Raikkonen, who struggled with a bad back in Singapore two weeks ago, skidded hard into the tire wall at the final corner in the closing seconds of the morning session but clambered out of the car without any apparent difficulty.
The 2007 world champion clocked the eighth best times in both sessions.
“Obviously it didn’t help that I destroyed part of the car this morning; maybe I ran out of talent there,” commented the Finn, whose car was quickly fixed.
Red Bull’s Mark Webber, who will have a 10-place grid penalty on Sunday after collecting his third reprimand of the season for a Singapore post-race ‘taxi ride’ on Alonso’s Ferrari, was third and fourth respectively.
Hamilton’s team mate Nico Rosberg reinforced the idea that the battle lines were drawn between Mercedes and Red Bull with the fourth and third best times.
Vettel was in a league of his own on the streets of Singapore and there were suspicions on Friday, where teams can be running with different fuel levels, that the 26-year-old had plenty in reserve.

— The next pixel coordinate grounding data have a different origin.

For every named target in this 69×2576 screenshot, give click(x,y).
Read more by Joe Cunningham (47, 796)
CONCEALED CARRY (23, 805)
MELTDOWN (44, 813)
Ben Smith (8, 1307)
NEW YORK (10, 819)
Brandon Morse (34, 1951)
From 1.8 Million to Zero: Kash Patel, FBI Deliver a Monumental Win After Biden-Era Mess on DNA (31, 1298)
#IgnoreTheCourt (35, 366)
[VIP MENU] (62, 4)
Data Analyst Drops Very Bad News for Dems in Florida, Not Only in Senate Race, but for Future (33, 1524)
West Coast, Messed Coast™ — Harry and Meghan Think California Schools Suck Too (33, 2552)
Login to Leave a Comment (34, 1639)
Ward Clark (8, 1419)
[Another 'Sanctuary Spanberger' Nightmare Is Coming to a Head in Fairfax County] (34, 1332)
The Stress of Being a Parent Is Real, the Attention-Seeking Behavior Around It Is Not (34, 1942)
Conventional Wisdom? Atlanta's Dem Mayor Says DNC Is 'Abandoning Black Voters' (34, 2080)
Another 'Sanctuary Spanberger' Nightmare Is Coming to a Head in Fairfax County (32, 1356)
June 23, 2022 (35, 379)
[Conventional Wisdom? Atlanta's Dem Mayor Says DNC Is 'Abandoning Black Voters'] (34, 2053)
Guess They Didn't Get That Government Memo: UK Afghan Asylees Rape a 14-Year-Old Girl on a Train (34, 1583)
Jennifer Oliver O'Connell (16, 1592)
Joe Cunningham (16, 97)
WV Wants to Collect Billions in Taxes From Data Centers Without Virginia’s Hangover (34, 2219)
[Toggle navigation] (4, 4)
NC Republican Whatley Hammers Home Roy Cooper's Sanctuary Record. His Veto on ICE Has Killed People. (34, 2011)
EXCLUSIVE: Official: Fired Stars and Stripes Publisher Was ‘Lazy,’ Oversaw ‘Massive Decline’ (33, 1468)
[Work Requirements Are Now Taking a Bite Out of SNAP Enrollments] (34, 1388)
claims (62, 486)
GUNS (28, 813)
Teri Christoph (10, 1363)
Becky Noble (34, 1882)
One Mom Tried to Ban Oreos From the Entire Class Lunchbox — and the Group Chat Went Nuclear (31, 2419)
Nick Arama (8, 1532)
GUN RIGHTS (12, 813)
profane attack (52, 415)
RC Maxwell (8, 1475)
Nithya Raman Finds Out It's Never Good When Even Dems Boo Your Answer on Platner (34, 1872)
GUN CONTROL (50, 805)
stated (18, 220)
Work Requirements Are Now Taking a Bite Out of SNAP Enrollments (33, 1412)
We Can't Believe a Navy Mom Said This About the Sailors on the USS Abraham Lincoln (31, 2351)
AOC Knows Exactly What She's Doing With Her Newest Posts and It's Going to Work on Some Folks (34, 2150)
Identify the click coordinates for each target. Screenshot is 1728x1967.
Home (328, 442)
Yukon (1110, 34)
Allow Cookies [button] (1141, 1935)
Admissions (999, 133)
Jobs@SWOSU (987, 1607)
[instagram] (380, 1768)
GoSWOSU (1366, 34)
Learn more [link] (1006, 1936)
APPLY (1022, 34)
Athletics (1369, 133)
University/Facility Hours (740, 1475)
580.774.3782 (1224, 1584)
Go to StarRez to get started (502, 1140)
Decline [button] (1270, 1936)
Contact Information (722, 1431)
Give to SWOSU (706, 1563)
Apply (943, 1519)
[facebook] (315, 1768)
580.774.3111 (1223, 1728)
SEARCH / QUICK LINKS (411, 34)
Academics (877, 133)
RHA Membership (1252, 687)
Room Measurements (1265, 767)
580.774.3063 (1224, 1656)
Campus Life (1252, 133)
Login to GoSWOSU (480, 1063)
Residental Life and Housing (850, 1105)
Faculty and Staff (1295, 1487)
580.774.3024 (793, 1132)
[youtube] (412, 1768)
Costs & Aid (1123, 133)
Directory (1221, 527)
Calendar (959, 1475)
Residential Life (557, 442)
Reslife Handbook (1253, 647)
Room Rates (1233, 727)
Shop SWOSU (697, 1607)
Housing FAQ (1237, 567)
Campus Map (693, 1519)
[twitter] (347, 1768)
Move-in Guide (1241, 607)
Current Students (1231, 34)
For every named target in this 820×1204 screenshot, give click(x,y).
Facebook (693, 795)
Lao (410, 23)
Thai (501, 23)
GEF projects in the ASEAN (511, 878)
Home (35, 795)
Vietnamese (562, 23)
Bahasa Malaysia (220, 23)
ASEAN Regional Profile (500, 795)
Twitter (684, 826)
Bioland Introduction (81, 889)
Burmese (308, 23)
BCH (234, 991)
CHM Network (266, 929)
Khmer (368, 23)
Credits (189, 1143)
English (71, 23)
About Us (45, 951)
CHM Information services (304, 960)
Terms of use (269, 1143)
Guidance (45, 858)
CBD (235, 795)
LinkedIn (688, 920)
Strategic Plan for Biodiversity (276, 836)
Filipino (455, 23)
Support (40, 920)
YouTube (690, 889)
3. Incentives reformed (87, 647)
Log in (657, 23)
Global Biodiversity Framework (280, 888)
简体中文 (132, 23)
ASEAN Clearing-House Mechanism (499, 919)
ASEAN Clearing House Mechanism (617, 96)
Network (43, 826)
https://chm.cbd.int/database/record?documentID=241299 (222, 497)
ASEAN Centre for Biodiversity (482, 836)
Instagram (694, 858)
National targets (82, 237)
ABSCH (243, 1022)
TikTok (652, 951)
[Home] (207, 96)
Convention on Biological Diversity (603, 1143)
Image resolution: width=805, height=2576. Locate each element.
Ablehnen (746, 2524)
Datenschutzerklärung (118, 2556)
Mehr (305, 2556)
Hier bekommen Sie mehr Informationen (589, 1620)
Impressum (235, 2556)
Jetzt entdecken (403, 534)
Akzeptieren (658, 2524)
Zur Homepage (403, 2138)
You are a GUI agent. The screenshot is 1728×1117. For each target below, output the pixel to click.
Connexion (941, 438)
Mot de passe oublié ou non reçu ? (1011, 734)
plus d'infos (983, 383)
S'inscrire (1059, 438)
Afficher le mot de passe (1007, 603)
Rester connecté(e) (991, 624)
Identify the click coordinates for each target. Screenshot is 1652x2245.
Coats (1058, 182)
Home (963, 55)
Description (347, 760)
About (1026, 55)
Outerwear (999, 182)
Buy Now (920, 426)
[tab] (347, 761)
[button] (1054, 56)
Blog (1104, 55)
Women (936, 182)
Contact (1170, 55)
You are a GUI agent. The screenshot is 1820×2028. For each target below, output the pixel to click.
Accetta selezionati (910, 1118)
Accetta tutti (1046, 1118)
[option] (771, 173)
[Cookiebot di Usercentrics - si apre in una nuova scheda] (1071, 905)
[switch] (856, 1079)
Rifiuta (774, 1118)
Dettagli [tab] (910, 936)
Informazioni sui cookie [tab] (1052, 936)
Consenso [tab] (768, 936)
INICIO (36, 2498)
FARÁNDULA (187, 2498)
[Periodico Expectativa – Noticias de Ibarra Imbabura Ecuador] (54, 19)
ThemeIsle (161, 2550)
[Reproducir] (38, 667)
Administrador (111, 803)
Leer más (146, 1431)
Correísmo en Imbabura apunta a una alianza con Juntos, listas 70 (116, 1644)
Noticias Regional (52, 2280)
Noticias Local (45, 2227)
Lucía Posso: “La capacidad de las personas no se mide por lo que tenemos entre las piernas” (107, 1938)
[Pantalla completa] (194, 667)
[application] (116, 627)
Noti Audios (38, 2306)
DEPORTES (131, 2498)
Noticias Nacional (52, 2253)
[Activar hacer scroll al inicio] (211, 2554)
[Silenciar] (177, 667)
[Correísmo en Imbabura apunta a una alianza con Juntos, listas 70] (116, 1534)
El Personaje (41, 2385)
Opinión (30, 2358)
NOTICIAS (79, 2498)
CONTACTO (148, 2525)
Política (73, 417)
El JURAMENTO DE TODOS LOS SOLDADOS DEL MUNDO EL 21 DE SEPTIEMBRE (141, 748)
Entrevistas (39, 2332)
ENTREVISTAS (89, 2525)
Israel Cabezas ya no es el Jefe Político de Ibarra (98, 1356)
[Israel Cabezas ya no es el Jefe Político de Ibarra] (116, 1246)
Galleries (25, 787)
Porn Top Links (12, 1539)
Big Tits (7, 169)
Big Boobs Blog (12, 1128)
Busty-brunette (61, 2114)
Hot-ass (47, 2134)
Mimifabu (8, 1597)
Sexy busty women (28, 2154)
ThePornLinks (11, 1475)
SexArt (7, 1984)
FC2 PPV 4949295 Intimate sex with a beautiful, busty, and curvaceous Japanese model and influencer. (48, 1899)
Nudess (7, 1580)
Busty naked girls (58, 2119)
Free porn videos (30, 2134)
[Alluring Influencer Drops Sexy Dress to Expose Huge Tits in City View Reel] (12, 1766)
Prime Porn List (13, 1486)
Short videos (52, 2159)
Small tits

“In terms of competitiveness, all the usual Friday caveats apply: we know only what fuel loads we ran, not those of our competitors, so tomorrow will show us where we actually stand,” said Mercedes principal Ross Brawn.
Marussia’s Venezuelan test driver Rodolfo Gonzalez hit the wall early in the first session when he was almost alone on the circuit.
Britain’s James Calado was also given time in the Force India, with compatriot and race regular Paul Di Resta sitting out the session before returning in the afternoon.